Im weiteren Text hatte die INSM aus einem (einmaligen) Niveaueffekt jährliche Effekte gemacht. Sie schrieb: "Bis zu 119 Milliarden Euro pro Jahr könne [d.h. laut CEPR-Studie, Anmerkung foodwatch] der Zuwachs des BIP in der EU betragen." In einer zugeordneten Grafik hieß es: "Geschätztes jährliches BIP-Zusatzwachstum". Beides ist seit heute korrigiert - nicht jedoch die Darstellung von möglichen Effekten hypothetischer Best-Case-Szenarien als "Fakt".

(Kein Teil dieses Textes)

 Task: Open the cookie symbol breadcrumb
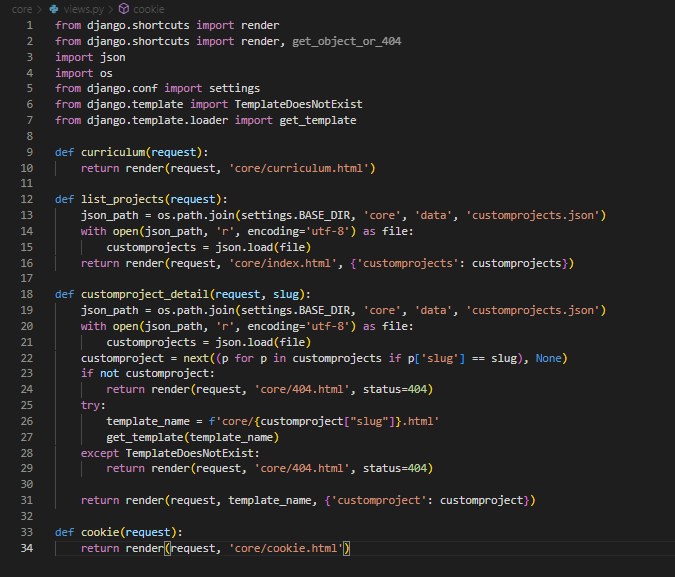(x=150, y=7)
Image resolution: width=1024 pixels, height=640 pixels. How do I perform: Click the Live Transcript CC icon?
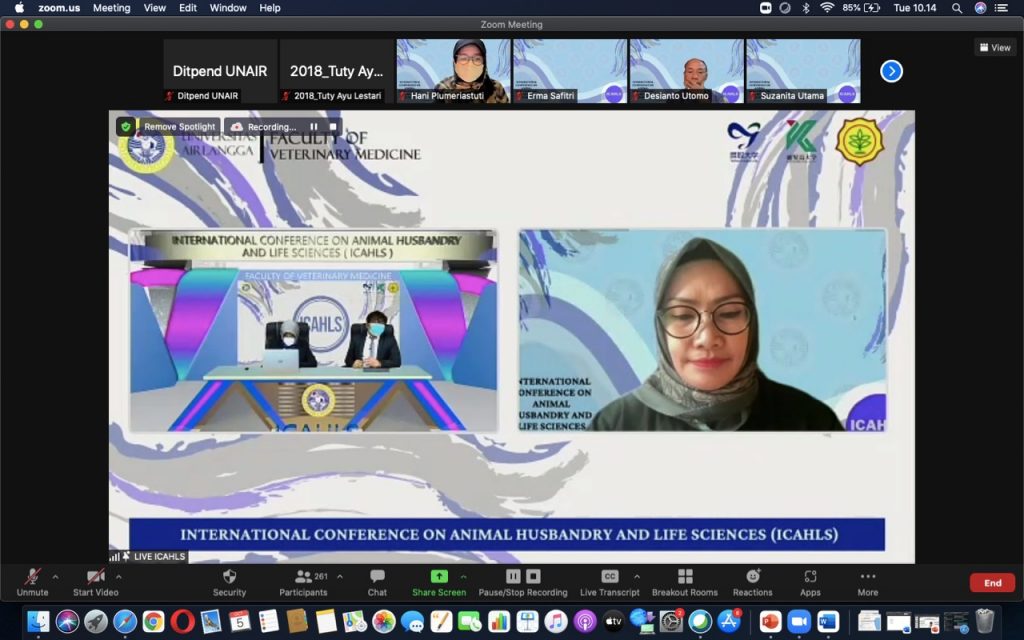[x=609, y=577]
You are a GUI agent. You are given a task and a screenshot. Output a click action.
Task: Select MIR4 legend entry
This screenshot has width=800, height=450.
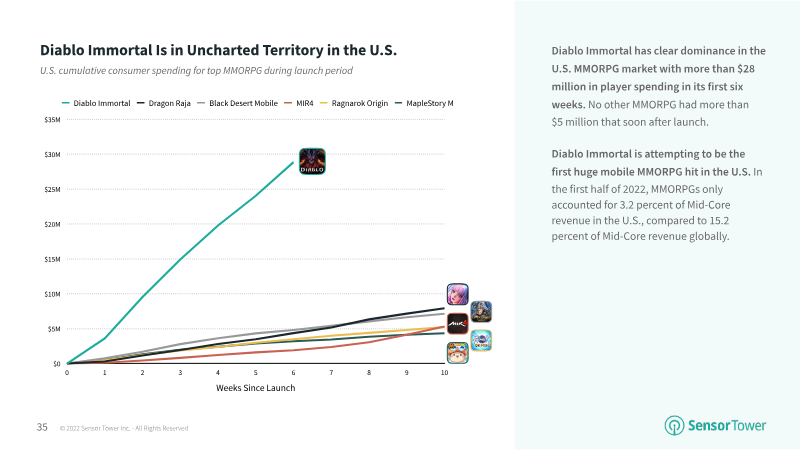(x=299, y=103)
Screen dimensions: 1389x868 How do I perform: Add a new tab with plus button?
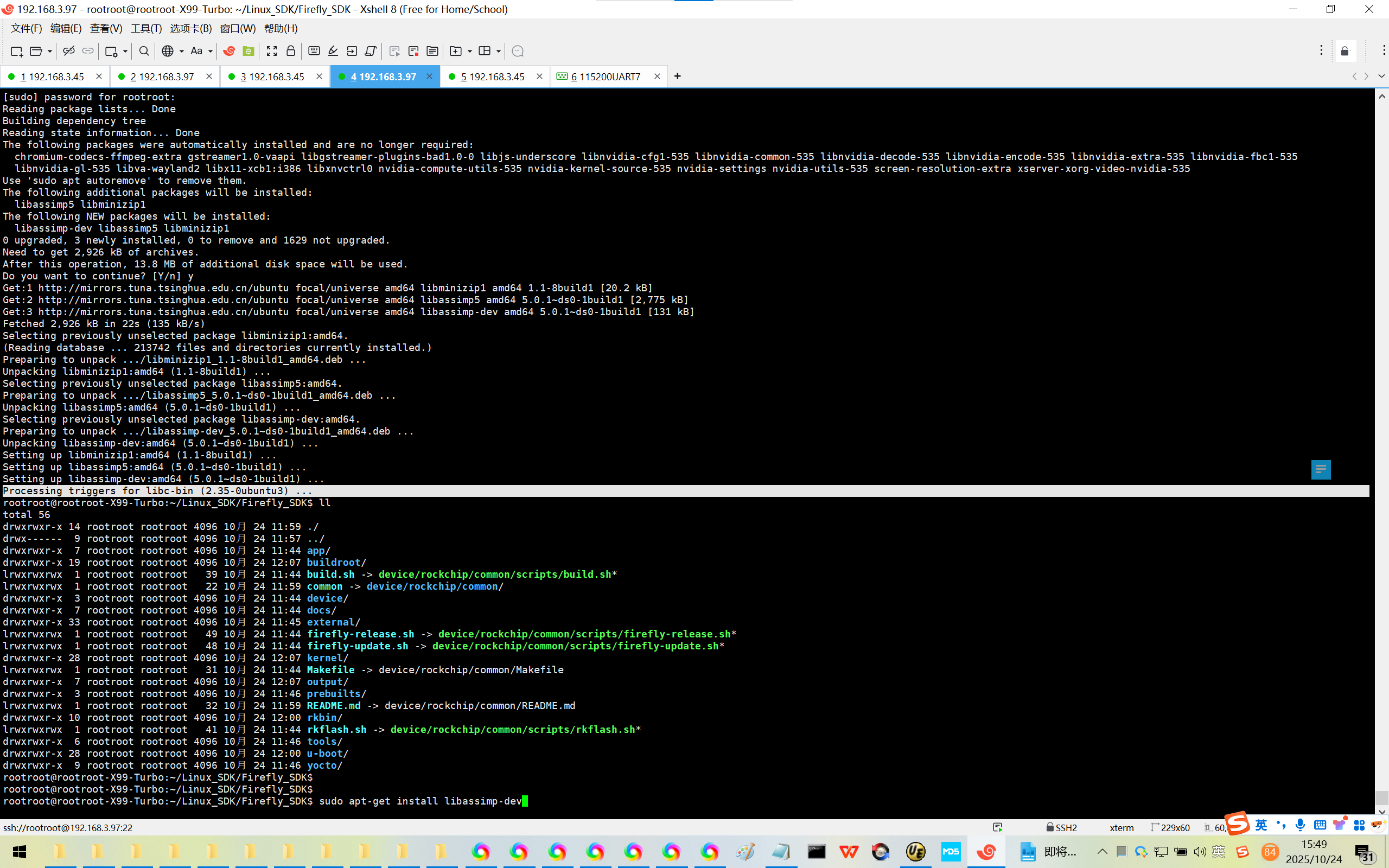[x=677, y=76]
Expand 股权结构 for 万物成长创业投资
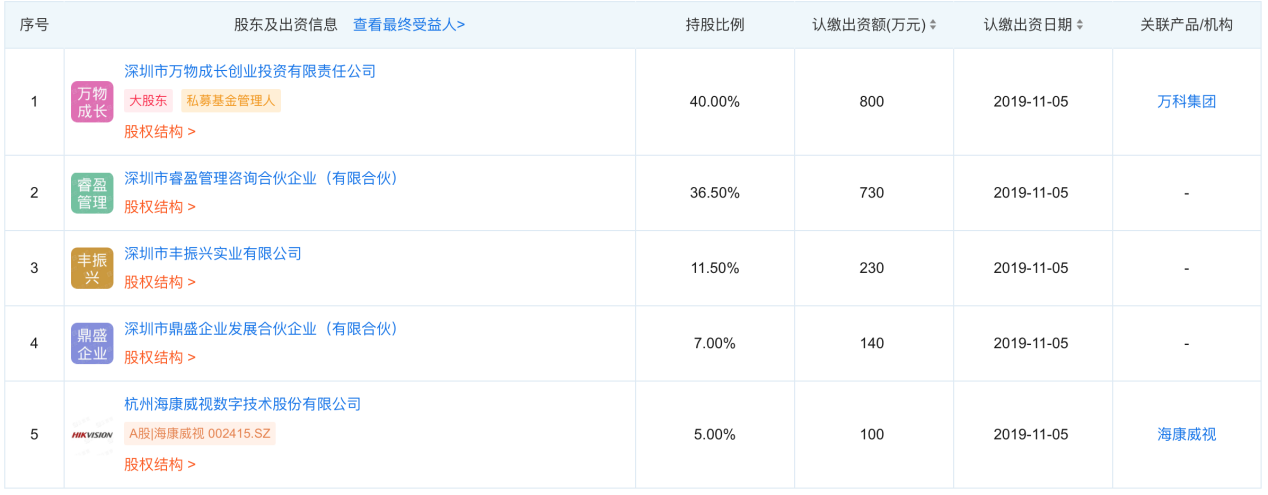1268x495 pixels. click(x=160, y=131)
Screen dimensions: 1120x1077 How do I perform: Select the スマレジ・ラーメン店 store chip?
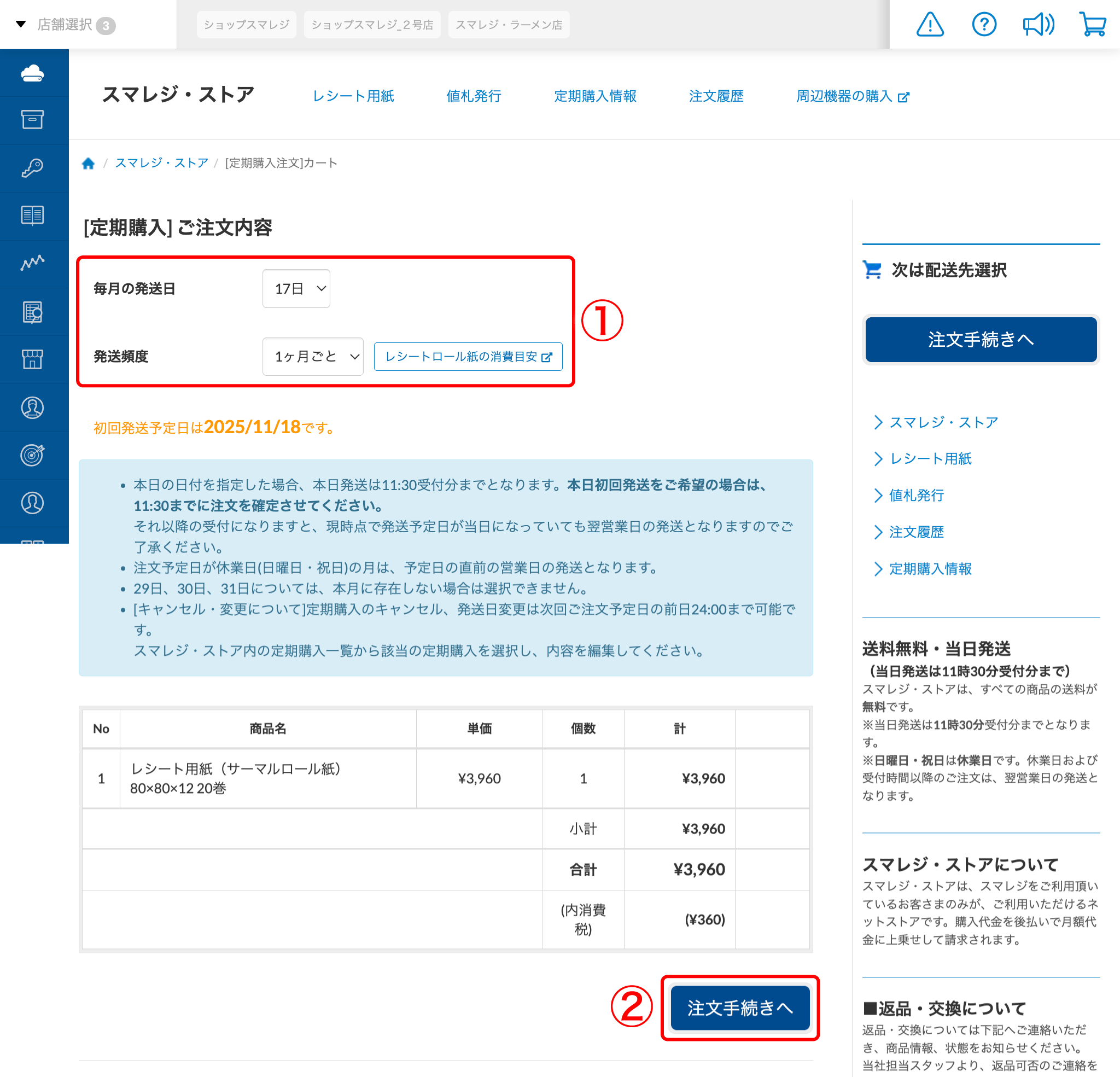(x=509, y=24)
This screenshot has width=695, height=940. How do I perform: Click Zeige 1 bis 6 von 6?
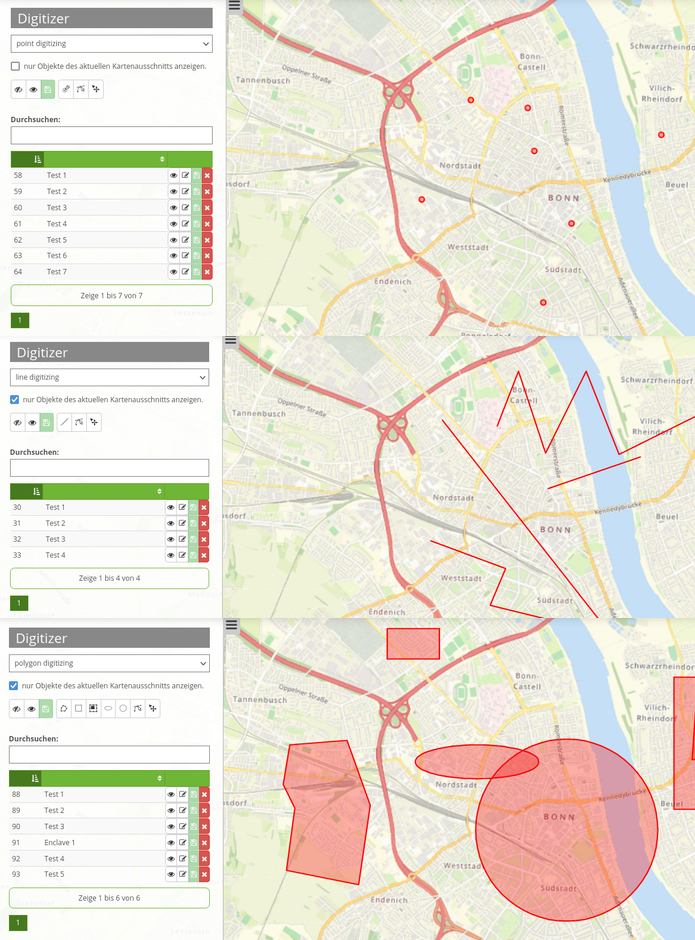tap(109, 898)
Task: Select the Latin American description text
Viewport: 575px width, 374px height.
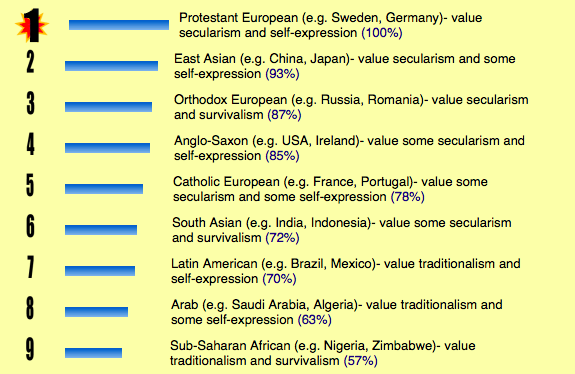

- "Fakt 8" der INSM lautet "Freihandel bedeutet höhere Einkommen", im Text hieß es: "Mit dem Bruttoinlandsprodukt steigt auch das Einkommen: Das verfügbare Einkommen einer vierköpfigen Familie in der EU würde laut Centre for Economic Policy Research (CEPR) durch TTIP im Schnitt um 545 Euro jährlich steigen, bei einer vergleichbaren Familie in den USA um 655 Euro." Auch das war falsch: Erneut stellte die INSM eine einmalige Niveauanhebung als jährlichen Effekt dar. Der Satz ist seit heute korrigiert.
- Unter "Fakt 9" schließlich verspricht die INSM "Hunderttausende neue Arbeitsplätze in der EU [...] Nicht nur das Einkommen, auch die Zahl der Arbeitsplätze würde durch ein weitreichendes Freihandelsabkommen steigen: In der EU könnten 400.000 neue Arbeitsplätze entstehen, davon bis zu 110.000 allein in Deutschland." Hier bezieht sich die INSM offenbar auf die Studie des Münchener ifo-Instituts für das Bundeswirtschaftsministerium - pickt sich aus dieser aber lediglich die Einschätzungen für das ambitionierteste der in der Studie durchgerechneten, hypothetischen TTIP-Szenarien heraus. Ein Szenario, das von Experten bereits als völlig unrealistisch kritisiert wurde. Die INSM macht aus hypothetischen Berechnungen Fakten und verschweigt die weitaus niedrigeren Werte für andere Szenarien aus derselben Studie.